Kids are in the driver's seat for what they learn and how they discover it; motivated students will feel empowered to explore to their hearts' content. Info about our solar system and beyond is relevant and deep.
Controls require some maturity to master, but the help information offers a quality explanation of terms and features.
What's it about?
SKYSAFARI is a point-and-identify sky map that includes the major planets and moons; tens of thousands of stars; 220 of the best-known star clusters; and nebulae, galaxies, asteroids, comets, and more. Kids need to enable the compass on their device (which is on the bottom of the screen when the app is open) and point the device at the sky. They can also view the night sky for any time up to one hundred years in the past or future.
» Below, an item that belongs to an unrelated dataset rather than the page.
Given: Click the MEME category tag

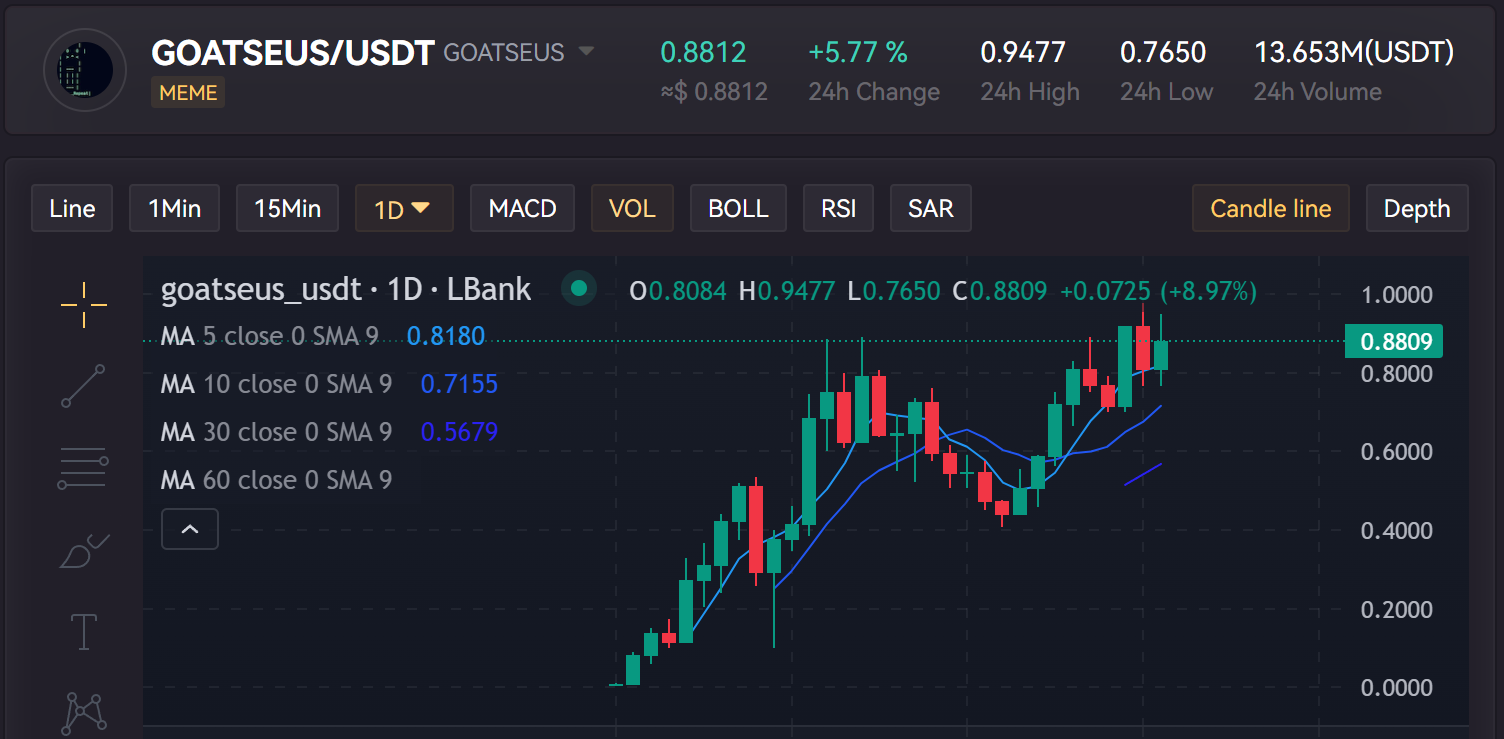Looking at the screenshot, I should pos(188,93).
Using the search function, kids can find specific objects in the night sky, guided by arrows showing them where to point the device.
Is it any good?
SkySafari makes it possible to view space from a small device kids can hold in their hands. The images come from NASA space missions, the Hubble Space Telescope, and astro-photographers -- and are beautiful. In addition to viewing the night sky -- past, present, and future -- kids can read details about each planet, galaxy, star, and object. A neat feature in the search function is "Tonight's Best," which lists the objects in the night sky that are best for viewing that evening.
SkySafari works wonderfully alongside a telescope, so kids familiar with viewing the night sky through a telescope will adapt easily to using SkySafari to its fullest capabilities. Kids who are interested in identifying constellations and stars can do that, but Mobile Observatory is easier to navigate.
Families can talk about...
Explore the universe together, making a plan of which sky objects you'll look for.
View the list of local astronomy events and attend one together.